### Task to complete:
Would you count the lines of the listing that carry the word "text"? Give only the resulting number.

### Data provided:
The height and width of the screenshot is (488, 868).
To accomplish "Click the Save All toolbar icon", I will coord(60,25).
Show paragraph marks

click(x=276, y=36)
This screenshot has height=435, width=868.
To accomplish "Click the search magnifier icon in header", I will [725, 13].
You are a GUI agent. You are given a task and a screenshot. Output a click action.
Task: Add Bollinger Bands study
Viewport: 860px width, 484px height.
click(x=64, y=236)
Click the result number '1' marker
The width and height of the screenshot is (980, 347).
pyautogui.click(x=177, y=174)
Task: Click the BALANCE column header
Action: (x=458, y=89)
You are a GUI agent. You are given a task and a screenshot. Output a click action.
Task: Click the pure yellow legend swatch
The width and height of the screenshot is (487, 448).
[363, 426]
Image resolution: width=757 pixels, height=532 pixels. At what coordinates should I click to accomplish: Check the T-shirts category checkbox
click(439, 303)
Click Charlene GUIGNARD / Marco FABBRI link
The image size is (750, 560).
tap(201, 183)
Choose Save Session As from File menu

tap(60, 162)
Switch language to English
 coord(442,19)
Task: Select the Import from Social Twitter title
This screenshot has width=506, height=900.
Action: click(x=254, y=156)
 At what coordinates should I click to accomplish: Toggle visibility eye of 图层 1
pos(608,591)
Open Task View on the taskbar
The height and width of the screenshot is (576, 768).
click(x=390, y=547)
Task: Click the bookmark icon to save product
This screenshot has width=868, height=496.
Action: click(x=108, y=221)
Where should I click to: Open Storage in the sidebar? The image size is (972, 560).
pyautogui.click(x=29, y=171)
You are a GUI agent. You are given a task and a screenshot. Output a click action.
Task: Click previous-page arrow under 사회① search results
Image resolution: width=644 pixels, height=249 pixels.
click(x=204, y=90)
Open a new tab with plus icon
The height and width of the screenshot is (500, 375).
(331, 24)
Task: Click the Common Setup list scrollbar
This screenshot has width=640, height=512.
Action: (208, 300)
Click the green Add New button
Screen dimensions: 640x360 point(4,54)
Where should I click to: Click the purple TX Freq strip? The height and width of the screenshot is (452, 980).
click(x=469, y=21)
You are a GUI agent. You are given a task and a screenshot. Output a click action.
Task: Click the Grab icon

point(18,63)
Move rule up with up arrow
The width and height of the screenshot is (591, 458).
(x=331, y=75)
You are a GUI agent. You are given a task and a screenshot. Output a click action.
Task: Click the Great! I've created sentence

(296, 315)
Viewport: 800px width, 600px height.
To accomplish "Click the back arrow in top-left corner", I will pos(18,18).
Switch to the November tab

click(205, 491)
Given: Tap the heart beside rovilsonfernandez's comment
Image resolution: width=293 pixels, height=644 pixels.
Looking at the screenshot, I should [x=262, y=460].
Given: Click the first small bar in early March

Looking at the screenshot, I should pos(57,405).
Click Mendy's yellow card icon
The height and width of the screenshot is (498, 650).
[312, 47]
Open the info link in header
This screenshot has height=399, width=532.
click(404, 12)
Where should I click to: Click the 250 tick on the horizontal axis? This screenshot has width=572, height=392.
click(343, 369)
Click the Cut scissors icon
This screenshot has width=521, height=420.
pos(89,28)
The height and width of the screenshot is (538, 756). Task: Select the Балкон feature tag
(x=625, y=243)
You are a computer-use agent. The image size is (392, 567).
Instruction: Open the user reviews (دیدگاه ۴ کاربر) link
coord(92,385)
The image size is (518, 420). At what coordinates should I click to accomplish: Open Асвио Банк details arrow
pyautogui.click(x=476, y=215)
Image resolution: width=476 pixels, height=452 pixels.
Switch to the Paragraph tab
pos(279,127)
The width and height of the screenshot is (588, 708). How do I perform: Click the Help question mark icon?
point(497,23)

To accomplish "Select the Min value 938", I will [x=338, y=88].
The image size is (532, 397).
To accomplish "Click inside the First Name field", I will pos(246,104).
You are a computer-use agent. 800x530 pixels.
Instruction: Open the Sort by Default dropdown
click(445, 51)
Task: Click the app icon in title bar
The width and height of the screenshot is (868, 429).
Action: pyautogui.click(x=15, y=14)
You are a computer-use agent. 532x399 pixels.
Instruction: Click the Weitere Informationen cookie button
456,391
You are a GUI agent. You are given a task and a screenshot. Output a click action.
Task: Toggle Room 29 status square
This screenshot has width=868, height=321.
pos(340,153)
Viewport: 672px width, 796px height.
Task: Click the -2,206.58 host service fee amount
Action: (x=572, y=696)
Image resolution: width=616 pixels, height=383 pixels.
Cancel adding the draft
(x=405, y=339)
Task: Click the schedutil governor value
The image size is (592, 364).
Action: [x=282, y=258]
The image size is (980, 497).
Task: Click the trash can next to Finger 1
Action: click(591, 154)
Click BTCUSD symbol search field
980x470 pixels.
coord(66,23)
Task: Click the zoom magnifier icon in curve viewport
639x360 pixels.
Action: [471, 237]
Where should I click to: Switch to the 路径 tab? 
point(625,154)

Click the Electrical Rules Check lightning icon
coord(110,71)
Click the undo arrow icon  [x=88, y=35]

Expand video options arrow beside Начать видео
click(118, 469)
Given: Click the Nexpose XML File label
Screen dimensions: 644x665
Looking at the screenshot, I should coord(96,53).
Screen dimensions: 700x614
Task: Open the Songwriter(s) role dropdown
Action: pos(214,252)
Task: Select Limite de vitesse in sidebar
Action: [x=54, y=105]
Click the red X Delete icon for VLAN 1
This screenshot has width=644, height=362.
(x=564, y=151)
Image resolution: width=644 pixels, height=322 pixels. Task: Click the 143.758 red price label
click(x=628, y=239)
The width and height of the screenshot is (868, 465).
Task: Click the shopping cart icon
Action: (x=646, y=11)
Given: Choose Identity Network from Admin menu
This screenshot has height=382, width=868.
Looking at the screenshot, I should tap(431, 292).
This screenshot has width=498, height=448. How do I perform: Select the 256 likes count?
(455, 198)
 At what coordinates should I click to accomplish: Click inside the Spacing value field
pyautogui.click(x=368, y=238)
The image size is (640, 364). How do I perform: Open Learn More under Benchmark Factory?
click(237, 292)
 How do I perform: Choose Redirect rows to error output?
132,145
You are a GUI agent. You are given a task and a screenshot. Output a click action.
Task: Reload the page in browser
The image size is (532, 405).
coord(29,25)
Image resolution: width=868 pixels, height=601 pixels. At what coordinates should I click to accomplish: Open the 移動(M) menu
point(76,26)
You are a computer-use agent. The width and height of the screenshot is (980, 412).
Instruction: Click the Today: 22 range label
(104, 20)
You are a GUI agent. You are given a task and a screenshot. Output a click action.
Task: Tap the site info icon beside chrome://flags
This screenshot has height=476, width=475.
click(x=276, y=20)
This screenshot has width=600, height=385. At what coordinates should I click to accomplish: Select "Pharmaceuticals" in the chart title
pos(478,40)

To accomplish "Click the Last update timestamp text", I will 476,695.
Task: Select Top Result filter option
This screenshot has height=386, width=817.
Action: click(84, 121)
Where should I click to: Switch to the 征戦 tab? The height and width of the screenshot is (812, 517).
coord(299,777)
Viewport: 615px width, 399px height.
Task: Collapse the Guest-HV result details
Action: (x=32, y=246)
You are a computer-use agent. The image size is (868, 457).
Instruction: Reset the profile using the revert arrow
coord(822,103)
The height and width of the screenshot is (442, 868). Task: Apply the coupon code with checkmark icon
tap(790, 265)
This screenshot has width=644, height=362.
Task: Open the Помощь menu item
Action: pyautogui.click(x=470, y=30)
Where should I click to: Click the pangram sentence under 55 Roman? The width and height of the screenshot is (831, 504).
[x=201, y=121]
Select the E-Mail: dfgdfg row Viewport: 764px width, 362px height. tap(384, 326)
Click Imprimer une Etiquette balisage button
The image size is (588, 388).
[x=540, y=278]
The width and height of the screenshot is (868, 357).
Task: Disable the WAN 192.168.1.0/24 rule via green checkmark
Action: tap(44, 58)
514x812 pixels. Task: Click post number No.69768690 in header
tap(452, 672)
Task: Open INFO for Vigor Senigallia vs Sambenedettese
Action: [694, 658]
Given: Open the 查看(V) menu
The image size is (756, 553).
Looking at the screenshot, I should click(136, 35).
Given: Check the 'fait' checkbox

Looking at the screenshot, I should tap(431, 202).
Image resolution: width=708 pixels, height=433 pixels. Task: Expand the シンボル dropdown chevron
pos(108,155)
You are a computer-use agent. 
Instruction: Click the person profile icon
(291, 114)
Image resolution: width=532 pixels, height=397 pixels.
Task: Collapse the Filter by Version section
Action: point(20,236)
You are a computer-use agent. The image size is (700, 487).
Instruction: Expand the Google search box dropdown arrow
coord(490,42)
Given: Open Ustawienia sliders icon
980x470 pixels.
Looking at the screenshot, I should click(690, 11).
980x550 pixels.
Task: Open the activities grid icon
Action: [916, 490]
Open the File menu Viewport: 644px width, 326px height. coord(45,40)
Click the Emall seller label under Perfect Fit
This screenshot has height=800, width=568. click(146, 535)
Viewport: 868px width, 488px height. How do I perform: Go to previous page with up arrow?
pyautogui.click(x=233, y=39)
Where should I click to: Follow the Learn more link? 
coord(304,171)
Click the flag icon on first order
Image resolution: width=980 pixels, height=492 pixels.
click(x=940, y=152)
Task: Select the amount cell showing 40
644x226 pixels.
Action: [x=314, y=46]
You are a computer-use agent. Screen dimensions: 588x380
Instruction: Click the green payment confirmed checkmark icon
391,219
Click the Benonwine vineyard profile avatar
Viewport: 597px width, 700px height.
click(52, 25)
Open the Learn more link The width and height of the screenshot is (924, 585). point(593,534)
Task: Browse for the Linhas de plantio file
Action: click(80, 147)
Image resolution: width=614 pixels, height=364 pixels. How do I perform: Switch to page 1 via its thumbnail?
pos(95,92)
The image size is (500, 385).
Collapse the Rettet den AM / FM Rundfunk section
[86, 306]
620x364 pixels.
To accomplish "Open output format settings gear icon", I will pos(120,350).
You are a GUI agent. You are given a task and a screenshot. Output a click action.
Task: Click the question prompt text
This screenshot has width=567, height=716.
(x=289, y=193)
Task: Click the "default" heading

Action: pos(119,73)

### Exercise response:
2